Short problem:
Count the lines below that contain the string "option" and give only that number.

Records to process:
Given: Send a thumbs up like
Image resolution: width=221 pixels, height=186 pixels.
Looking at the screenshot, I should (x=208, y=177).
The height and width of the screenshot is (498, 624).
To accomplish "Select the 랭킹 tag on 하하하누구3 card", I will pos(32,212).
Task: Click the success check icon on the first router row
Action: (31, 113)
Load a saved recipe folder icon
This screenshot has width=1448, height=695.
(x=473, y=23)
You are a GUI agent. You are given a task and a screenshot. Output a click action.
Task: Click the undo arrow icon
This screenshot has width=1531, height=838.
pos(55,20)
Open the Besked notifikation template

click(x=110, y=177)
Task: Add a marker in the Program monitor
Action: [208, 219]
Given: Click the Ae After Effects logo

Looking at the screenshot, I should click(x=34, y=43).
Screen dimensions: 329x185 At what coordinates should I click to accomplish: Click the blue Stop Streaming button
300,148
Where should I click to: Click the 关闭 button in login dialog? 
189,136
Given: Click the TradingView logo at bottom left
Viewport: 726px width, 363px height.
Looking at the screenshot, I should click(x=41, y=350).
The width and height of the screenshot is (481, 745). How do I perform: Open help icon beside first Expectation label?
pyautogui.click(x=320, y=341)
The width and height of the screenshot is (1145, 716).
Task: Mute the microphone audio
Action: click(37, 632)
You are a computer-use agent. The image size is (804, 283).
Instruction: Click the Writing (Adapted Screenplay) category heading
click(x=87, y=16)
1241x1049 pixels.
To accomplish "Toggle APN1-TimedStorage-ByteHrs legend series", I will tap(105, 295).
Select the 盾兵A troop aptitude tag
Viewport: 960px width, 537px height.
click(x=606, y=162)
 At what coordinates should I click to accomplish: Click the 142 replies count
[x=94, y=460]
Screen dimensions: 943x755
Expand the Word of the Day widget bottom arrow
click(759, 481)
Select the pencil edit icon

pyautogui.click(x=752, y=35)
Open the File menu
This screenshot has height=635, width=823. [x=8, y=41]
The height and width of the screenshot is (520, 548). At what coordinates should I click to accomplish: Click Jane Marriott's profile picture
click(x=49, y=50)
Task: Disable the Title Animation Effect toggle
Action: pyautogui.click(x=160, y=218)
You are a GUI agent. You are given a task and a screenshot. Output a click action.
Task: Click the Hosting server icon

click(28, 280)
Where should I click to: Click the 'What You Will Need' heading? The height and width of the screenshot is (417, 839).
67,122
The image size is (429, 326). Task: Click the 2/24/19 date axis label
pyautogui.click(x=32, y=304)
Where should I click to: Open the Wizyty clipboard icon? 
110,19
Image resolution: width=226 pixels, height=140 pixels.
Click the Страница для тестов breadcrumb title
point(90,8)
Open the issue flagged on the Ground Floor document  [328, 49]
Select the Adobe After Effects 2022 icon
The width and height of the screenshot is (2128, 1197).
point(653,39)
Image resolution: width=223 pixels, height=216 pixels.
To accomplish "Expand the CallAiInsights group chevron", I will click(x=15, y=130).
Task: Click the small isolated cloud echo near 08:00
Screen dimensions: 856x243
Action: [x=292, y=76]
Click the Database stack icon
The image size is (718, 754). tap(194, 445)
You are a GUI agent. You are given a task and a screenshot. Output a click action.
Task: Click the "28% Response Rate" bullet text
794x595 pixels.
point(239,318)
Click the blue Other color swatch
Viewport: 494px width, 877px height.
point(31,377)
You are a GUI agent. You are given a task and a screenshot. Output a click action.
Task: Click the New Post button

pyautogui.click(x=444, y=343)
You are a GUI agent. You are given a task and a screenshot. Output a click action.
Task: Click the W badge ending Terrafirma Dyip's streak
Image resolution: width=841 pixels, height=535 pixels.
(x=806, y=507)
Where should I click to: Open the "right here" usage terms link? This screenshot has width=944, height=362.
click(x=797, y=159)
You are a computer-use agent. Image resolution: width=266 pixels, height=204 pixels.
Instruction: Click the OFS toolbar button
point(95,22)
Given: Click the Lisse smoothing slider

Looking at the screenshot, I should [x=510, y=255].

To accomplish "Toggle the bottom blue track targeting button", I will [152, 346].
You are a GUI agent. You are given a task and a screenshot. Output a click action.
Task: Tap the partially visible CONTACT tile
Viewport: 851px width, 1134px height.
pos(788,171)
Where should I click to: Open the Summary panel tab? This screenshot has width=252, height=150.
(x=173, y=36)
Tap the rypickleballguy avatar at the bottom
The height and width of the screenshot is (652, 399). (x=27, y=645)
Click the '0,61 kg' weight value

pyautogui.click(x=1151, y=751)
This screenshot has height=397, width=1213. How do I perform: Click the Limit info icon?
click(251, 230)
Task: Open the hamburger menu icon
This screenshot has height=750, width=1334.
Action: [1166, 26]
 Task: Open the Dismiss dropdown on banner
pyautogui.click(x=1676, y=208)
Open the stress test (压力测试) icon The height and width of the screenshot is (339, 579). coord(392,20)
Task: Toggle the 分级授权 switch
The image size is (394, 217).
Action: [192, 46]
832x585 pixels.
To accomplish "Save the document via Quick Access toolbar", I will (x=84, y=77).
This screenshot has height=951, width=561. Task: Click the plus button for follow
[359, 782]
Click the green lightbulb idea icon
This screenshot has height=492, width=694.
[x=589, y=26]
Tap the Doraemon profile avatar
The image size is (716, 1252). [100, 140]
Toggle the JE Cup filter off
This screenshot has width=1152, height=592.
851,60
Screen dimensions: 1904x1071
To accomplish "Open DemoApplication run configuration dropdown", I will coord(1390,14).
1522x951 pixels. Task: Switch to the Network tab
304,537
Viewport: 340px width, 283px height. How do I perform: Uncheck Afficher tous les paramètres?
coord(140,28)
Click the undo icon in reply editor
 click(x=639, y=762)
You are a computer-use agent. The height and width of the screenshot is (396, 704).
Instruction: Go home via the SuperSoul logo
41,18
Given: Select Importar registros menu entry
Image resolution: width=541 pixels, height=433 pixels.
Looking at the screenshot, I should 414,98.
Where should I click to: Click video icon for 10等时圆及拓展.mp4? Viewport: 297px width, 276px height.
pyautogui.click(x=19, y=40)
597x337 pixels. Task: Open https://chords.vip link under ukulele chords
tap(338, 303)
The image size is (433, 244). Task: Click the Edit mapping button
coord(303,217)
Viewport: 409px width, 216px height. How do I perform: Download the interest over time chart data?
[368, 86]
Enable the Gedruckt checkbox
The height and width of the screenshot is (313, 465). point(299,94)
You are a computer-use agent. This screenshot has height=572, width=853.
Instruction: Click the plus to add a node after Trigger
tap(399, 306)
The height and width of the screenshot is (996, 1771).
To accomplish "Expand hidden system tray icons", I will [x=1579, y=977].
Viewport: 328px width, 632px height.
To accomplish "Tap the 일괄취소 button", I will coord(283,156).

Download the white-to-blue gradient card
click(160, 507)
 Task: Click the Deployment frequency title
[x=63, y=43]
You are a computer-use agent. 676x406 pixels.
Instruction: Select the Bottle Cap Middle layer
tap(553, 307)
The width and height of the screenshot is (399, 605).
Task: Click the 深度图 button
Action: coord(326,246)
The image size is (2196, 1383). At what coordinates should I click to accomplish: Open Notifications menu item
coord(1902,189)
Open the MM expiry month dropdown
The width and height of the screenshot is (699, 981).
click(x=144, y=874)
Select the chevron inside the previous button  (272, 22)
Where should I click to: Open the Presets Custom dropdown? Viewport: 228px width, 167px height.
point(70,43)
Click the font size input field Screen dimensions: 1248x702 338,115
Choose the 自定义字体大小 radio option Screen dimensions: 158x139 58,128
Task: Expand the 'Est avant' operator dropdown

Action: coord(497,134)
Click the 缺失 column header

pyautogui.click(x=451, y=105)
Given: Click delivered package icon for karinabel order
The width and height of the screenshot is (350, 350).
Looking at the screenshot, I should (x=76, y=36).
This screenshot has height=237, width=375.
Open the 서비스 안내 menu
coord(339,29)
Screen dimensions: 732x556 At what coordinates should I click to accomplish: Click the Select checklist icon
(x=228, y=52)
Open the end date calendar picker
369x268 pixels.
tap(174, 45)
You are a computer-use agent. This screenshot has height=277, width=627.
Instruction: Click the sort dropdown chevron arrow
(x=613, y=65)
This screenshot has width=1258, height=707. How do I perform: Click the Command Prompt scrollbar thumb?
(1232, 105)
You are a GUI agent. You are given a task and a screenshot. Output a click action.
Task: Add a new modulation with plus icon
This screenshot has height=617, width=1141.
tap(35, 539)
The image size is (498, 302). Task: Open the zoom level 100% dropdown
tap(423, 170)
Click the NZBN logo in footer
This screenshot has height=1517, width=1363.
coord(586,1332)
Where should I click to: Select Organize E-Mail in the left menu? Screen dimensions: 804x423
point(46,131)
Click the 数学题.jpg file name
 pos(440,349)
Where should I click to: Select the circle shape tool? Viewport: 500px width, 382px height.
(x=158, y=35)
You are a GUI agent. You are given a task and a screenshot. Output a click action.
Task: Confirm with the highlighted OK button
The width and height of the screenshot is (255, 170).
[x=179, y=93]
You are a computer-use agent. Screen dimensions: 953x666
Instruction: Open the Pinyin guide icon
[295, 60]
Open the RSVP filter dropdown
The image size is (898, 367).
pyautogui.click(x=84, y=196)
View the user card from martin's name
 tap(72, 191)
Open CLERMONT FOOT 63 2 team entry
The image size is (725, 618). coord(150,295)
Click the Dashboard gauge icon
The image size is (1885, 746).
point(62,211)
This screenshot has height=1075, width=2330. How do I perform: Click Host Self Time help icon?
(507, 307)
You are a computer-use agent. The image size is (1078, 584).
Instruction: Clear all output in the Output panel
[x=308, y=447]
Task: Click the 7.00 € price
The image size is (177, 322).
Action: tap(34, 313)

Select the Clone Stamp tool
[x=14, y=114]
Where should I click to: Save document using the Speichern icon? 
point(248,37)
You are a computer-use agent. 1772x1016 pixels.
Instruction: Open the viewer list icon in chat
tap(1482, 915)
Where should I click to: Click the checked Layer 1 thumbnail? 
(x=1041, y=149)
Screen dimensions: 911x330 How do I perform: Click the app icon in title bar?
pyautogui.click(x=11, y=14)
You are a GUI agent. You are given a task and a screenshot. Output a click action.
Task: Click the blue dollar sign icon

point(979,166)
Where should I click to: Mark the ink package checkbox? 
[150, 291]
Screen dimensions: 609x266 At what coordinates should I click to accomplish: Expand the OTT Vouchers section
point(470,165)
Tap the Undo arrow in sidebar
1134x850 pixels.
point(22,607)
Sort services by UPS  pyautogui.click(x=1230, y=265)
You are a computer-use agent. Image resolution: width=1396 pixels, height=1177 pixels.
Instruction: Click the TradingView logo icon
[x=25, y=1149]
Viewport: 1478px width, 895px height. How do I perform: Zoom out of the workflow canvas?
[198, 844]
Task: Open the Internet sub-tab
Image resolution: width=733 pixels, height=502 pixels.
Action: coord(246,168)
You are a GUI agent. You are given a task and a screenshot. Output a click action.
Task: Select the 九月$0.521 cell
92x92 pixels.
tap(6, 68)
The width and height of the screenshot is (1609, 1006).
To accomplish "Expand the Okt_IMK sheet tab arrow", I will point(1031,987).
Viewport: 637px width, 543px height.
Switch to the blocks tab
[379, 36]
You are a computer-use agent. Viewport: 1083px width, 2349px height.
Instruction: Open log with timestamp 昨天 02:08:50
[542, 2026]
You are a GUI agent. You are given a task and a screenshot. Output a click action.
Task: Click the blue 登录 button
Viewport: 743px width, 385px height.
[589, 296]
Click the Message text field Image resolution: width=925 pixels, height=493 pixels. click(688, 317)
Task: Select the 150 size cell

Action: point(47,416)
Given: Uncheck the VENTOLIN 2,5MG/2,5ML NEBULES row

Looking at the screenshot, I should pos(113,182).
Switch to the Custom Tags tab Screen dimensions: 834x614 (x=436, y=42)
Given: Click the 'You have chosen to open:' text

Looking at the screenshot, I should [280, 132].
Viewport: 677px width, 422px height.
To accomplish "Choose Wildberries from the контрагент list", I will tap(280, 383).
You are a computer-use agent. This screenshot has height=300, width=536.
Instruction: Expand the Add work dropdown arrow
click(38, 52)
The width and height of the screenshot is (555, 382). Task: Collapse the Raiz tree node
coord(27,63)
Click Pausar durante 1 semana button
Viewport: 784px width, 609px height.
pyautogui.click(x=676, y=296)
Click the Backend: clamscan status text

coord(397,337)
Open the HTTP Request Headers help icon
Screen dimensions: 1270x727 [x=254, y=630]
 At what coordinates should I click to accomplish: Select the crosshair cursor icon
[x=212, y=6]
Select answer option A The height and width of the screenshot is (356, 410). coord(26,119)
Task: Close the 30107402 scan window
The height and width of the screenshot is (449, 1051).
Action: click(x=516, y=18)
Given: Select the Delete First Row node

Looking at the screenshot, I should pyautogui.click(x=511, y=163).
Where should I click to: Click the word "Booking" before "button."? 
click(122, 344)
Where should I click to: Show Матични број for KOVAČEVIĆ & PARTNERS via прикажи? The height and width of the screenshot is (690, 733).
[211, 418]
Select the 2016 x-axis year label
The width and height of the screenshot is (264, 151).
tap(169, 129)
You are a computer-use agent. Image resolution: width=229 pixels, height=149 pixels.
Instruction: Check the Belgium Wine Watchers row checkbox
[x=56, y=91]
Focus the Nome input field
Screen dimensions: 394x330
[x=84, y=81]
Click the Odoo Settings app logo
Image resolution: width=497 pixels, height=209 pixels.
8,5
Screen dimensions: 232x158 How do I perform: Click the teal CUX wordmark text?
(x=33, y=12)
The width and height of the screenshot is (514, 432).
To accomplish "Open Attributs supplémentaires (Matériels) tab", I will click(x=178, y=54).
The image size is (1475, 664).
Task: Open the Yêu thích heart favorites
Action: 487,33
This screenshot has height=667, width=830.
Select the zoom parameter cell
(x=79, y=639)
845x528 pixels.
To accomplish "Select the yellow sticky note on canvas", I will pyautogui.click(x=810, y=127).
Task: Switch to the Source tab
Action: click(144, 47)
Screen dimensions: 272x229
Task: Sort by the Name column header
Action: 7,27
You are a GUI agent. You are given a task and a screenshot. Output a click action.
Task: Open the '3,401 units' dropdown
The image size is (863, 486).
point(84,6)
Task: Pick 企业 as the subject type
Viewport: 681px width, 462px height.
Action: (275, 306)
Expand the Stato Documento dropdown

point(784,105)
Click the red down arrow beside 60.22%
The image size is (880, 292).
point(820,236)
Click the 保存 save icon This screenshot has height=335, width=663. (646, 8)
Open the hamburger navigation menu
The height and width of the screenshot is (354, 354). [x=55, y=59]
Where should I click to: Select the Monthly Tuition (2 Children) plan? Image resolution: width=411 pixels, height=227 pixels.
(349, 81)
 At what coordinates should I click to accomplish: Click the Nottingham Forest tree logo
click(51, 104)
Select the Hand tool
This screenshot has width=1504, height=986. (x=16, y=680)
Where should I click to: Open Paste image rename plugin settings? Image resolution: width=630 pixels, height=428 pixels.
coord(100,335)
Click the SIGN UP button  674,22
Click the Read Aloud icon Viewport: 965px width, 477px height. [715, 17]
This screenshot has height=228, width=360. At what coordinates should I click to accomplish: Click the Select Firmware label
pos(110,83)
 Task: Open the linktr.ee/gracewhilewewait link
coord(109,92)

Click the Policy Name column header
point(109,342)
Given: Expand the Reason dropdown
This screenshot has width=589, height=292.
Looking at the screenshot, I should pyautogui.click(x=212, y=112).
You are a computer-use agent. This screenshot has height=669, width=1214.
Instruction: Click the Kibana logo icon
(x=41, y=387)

The reply:
2